I’m learning that “well” and “perfect” aren’t the same thing. “Well” refers to
doing something healthily – with balance – where as “perfect” leaves no room
for my humanity.
In so many ways I’m still the little girl who believes
I have to be perfect to be accepted.
I’m still buckling under the weight of every one
else’s expectations.
I’m still terrified that who I am isn’t enough.
I don’t know,
maybe I'm the only one that has believes perfection equals acceptance however
I’ve got a feeling that there are a lot of us walking around needing to give
ourselves more grace (can I get a “Me
too” in the comments?).
As I was thinking
about writing this blog I was looking for a bible verse. I couldn’t find it, so
I googled, “Bible Verse perfect”.
2 seconds later
Google returned these results:
21 Bible verses about being a perfect
Christian
Be perfect – Clarified King James
Version
Ugh! Do you feel it just reading those? The weight to
be something you’re not. The feeling that you’ll never measure up.
When I look at scripture I see a lot of bible verses that speak to God being the strength in our weakness, the grace we need when we make mistakes, the one who is present when our knees knock together and our mouths go dry, the carrier of our burdens when they grow to heavy. That doesn’t sound a lot like the actions of God who expects perfection from his people.
Like Adele told my seven year-old self, Jesus died because we weren't perfect.
It's worth remembering that Jesus accepted us in our imperfections. Jesus chose to die for us when we were imperfect.
I know these
kinds of beliefs are easier to talk about then to stop believing so here are 3
actions I’m taking to break this belief:
1. Naming it
I’ve learnt in
life that it’s hard to stop believing anything if I am not first willing to
admit that I believe it. That’s part of what this blog is about. I’m breaking
up with the need to perfect. And I’m doing it in public. That’s part of the
reason that you’re reading this on a website that is half-finished. In the past
I would never have let you see something that wasn’t perfect or finished but if
I’m going to change a lot I need to start with small things.
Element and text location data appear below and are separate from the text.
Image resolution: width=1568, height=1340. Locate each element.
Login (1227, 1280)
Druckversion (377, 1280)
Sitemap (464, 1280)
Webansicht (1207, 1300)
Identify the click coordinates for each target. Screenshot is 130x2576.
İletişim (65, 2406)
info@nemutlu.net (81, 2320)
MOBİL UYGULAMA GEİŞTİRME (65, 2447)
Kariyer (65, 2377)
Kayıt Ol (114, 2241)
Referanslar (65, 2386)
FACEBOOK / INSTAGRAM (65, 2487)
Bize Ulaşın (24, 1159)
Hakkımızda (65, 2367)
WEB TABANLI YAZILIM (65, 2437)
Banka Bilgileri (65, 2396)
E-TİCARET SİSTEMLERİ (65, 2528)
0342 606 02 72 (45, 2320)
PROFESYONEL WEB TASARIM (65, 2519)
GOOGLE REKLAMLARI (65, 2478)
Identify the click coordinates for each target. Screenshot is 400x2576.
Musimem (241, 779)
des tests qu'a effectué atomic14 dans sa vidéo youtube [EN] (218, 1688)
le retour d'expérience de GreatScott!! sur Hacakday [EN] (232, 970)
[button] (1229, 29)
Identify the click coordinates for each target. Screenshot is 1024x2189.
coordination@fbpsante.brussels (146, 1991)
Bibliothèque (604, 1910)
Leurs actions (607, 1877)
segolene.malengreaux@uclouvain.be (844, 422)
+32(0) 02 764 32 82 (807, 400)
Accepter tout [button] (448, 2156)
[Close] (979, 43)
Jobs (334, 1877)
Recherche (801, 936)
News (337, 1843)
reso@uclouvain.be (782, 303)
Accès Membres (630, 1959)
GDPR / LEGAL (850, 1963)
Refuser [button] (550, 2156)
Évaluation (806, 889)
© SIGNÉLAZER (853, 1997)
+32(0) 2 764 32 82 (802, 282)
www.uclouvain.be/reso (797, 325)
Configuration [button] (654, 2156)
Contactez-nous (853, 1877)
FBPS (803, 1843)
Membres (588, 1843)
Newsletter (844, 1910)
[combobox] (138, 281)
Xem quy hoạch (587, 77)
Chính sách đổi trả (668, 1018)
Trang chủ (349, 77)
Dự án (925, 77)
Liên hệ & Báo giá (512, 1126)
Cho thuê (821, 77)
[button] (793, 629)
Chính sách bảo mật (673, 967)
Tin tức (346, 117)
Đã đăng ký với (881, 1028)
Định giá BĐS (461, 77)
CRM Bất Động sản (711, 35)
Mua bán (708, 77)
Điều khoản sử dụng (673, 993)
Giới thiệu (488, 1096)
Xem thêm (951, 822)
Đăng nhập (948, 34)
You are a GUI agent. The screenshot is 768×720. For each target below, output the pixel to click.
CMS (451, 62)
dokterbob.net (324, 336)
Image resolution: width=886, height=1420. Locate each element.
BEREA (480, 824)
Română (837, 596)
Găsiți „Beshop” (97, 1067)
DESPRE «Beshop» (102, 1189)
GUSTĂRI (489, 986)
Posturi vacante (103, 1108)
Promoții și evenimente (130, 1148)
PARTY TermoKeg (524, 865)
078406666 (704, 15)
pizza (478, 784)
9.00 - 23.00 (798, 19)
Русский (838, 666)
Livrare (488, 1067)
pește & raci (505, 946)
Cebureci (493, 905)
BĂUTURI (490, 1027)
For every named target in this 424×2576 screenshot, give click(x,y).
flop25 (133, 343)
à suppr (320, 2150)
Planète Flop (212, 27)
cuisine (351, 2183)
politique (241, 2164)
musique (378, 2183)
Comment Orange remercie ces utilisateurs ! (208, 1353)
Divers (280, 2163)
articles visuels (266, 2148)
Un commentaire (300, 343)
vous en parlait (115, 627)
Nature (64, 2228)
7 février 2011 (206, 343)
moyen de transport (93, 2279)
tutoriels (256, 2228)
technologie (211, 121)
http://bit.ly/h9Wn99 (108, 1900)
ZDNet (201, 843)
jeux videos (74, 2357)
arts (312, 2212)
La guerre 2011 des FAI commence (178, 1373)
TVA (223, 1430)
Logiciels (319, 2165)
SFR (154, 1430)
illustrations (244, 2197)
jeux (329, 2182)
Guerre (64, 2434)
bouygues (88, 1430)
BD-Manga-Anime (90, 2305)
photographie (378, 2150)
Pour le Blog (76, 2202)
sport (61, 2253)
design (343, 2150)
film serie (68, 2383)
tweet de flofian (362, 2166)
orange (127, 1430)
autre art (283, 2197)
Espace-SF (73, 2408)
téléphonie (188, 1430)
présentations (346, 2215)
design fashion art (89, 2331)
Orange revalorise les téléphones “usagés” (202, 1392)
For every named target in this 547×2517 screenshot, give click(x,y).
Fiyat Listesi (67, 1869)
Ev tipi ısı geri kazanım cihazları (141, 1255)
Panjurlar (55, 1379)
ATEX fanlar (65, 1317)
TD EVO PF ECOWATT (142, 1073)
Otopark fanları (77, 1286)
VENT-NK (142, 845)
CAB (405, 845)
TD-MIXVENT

2. Practicing helpful statements
If you’re a
perfectionist this won’t come as a surprise to you but perfectionism comes with
the nasty habit of being hyper self-critical. The best way to break that habit
is practice making realistic helpful statements when I think critically. I’m
using a lot of bible verses here. Things like, “Making a mistake doesn’t mean
I’m failure, God’s
grace is enough for me in this”.
3. Having grace for myself
And then I’m not
being too hard on myself when I slip back into perfectionist tendencies. A
tweet I read last week by Allison Fallon really helped me in this area:
“Have grace for yourself.
Forgive yourself for buying into the belief
that you had to be perfect.”
I know it isn’t
easy - I’ve been struggling with this belief since I was a 7 year-old – and I
sure haven’t got the hang of it yet, so I’d love to hear from any of you who
have broken this belief that perfection is needed for acceptance.
Prayer: Lord, show me daily that your grace is more
than enough for every fault, every mistake and every imperfection. Help me to
forgive myself as you have forgiven me. Amen.